Problem description >>
All of the data needs to come back exactly as written.

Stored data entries
========

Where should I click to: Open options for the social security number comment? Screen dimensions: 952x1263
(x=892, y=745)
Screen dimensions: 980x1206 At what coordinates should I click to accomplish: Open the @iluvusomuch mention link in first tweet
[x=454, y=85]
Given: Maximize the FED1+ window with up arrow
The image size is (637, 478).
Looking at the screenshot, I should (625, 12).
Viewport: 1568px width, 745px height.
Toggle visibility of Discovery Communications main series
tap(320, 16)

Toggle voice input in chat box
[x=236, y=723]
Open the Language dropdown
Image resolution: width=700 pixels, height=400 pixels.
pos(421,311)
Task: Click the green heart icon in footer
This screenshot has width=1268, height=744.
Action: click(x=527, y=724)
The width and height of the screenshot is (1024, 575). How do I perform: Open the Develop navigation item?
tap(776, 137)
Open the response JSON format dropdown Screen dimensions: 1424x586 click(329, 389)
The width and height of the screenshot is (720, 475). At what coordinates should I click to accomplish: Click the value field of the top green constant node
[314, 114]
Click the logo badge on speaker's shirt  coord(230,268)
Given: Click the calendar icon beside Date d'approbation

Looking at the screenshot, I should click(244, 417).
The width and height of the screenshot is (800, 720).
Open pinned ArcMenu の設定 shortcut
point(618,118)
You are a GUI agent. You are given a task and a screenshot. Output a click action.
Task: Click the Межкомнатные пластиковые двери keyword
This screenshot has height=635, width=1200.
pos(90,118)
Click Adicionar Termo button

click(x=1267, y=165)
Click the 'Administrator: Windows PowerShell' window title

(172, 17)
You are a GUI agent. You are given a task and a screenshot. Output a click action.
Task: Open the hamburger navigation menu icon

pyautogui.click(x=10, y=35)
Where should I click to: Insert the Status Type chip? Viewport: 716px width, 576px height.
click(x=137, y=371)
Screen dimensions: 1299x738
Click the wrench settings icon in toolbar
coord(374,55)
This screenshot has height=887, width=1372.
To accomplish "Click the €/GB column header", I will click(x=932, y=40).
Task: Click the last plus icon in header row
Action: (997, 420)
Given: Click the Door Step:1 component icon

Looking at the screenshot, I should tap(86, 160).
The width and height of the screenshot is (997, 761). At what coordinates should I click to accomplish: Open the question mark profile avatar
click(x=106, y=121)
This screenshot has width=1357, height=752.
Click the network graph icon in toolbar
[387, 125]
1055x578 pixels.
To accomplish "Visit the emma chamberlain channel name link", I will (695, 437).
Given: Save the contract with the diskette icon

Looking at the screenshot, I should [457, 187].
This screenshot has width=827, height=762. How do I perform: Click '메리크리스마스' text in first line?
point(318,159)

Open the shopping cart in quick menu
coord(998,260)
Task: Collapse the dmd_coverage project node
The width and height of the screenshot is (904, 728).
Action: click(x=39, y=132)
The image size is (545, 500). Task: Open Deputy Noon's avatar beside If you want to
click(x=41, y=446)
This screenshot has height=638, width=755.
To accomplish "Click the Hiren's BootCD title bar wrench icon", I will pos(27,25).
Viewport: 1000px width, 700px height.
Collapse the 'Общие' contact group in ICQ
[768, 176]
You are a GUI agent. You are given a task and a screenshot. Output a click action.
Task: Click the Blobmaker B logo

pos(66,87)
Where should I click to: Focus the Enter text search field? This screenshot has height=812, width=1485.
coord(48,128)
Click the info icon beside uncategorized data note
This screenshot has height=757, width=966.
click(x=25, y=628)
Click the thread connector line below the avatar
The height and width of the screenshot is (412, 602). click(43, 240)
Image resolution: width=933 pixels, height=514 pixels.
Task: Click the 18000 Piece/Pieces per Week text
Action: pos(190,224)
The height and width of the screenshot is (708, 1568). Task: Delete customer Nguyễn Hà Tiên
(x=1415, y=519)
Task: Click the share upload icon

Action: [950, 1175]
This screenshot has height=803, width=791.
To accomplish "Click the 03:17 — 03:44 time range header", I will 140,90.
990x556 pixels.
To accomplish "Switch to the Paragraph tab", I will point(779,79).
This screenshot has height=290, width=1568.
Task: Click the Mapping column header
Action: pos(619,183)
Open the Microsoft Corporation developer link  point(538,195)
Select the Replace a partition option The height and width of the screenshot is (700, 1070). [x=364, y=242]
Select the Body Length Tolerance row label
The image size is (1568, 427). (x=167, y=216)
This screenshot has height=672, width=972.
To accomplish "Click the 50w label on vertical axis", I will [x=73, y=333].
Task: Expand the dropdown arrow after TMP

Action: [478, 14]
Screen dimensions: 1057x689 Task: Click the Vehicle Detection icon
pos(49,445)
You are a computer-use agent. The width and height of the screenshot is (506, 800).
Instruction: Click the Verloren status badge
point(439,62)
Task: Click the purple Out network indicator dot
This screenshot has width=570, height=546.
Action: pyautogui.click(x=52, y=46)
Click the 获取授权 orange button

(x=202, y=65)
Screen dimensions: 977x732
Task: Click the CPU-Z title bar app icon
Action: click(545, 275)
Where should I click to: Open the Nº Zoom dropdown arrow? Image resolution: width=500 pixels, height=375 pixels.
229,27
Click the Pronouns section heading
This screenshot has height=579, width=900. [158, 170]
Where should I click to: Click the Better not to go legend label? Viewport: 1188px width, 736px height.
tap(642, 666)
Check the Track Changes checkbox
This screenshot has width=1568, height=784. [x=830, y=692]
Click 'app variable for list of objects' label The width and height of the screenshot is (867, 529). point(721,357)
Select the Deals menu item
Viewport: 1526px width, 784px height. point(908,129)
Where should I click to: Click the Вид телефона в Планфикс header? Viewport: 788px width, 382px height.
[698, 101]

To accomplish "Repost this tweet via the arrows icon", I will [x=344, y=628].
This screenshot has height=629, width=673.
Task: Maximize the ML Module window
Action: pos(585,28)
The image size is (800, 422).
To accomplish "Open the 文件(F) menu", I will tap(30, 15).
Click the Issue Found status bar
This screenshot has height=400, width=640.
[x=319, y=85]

========

Answer below >>
Where should I click to: Open options for the social security number comment? Screen dimensions: 952x1263
(x=892, y=745)
Screen dimensions: 980x1206 At what coordinates should I click to accomplish: Open the @iluvusomuch mention link in first tweet
[x=454, y=85]
Given: Maximize the FED1+ window with up arrow
The image size is (637, 478).
Looking at the screenshot, I should (625, 12).
Viewport: 1568px width, 745px height.
Toggle visibility of Discovery Communications main series
tap(320, 16)

Toggle voice input in chat box
[x=236, y=723]
Open the Language dropdown
Image resolution: width=700 pixels, height=400 pixels.
pos(421,311)
Task: Click the green heart icon in footer
This screenshot has width=1268, height=744.
Action: click(x=527, y=724)
The width and height of the screenshot is (1024, 575). How do I perform: Open the Develop navigation item?
tap(776, 137)
Open the response JSON format dropdown Screen dimensions: 1424x586 click(329, 389)
The width and height of the screenshot is (720, 475). At what coordinates should I click to accomplish: Click the value field of the top green constant node
[314, 114]
Click the logo badge on speaker's shirt  coord(230,268)
Given: Click the calendar icon beside Date d'approbation

Looking at the screenshot, I should click(244, 417).
The width and height of the screenshot is (800, 720).
Open pinned ArcMenu の設定 shortcut
point(618,118)
You are a GUI agent. You are given a task and a screenshot. Output a click action.
Task: Click the Межкомнатные пластиковые двери keyword
This screenshot has height=635, width=1200.
pos(90,118)
Click Adicionar Termo button

click(x=1267, y=165)
Click the 'Administrator: Windows PowerShell' window title

(172, 17)
You are a GUI agent. You are given a task and a screenshot. Output a click action.
Task: Open the hamburger navigation menu icon

pyautogui.click(x=10, y=35)
Where should I click to: Insert the Status Type chip? Viewport: 716px width, 576px height.
click(x=137, y=371)
Screen dimensions: 1299x738
Click the wrench settings icon in toolbar
coord(374,55)
This screenshot has height=887, width=1372.
To accomplish "Click the €/GB column header", I will click(x=932, y=40).
Task: Click the last plus icon in header row
Action: (997, 420)
Given: Click the Door Step:1 component icon

Looking at the screenshot, I should tap(86, 160).
The width and height of the screenshot is (997, 761). At what coordinates should I click to accomplish: Open the question mark profile avatar
click(x=106, y=121)
This screenshot has width=1357, height=752.
Click the network graph icon in toolbar
[387, 125]
1055x578 pixels.
To accomplish "Visit the emma chamberlain channel name link", I will (695, 437).
Given: Save the contract with the diskette icon

Looking at the screenshot, I should [457, 187].
This screenshot has width=827, height=762. How do I perform: Click '메리크리스마스' text in first line?
point(318,159)

Open the shopping cart in quick menu
coord(998,260)
Task: Collapse the dmd_coverage project node
The width and height of the screenshot is (904, 728).
Action: click(x=39, y=132)
The image size is (545, 500). Task: Open Deputy Noon's avatar beside If you want to
click(x=41, y=446)
This screenshot has height=638, width=755.
To accomplish "Click the Hiren's BootCD title bar wrench icon", I will pos(27,25).
Viewport: 1000px width, 700px height.
Collapse the 'Общие' contact group in ICQ
[768, 176]
You are a GUI agent. You are given a task and a screenshot. Output a click action.
Task: Click the Blobmaker B logo

pos(66,87)
Where should I click to: Focus the Enter text search field? This screenshot has height=812, width=1485.
coord(48,128)
Click the info icon beside uncategorized data note
This screenshot has height=757, width=966.
click(x=25, y=628)
Click the thread connector line below the avatar
The height and width of the screenshot is (412, 602). click(43, 240)
Image resolution: width=933 pixels, height=514 pixels.
Task: Click the 18000 Piece/Pieces per Week text
Action: pos(190,224)
The height and width of the screenshot is (708, 1568). Task: Delete customer Nguyễn Hà Tiên
(x=1415, y=519)
Task: Click the share upload icon

Action: [950, 1175]
This screenshot has height=803, width=791.
To accomplish "Click the 03:17 — 03:44 time range header", I will 140,90.
990x556 pixels.
To accomplish "Switch to the Paragraph tab", I will point(779,79).
This screenshot has height=290, width=1568.
Task: Click the Mapping column header
Action: pos(619,183)
Open the Microsoft Corporation developer link  point(538,195)
Select the Replace a partition option The height and width of the screenshot is (700, 1070). [x=364, y=242]
Select the Body Length Tolerance row label
The image size is (1568, 427). (x=167, y=216)
This screenshot has height=672, width=972.
To accomplish "Click the 50w label on vertical axis", I will [x=73, y=333].
Task: Expand the dropdown arrow after TMP

Action: [478, 14]
Screen dimensions: 1057x689 Task: Click the Vehicle Detection icon
pos(49,445)
You are a computer-use agent. The width and height of the screenshot is (506, 800).
Instruction: Click the Verloren status badge
point(439,62)
Task: Click the purple Out network indicator dot
This screenshot has width=570, height=546.
Action: pyautogui.click(x=52, y=46)
Click the 获取授权 orange button

(x=202, y=65)
Screen dimensions: 977x732
Task: Click the CPU-Z title bar app icon
Action: click(545, 275)
Where should I click to: Open the Nº Zoom dropdown arrow? Image resolution: width=500 pixels, height=375 pixels.
229,27
Click the Pronouns section heading
This screenshot has height=579, width=900. [158, 170]
Where should I click to: Click the Better not to go legend label? Viewport: 1188px width, 736px height.
tap(642, 666)
Check the Track Changes checkbox
This screenshot has width=1568, height=784. [x=830, y=692]
Click 'app variable for list of objects' label The width and height of the screenshot is (867, 529). point(721,357)
Select the Deals menu item
Viewport: 1526px width, 784px height. point(908,129)
Where should I click to: Click the Вид телефона в Планфикс header? Viewport: 788px width, 382px height.
[698, 101]

To accomplish "Repost this tweet via the arrows icon", I will [x=344, y=628].
This screenshot has height=629, width=673.
Task: Maximize the ML Module window
Action: pos(585,28)
The image size is (800, 422).
To accomplish "Open the 文件(F) menu", I will tap(30, 15).
Click the Issue Found status bar
This screenshot has height=400, width=640.
[x=319, y=85]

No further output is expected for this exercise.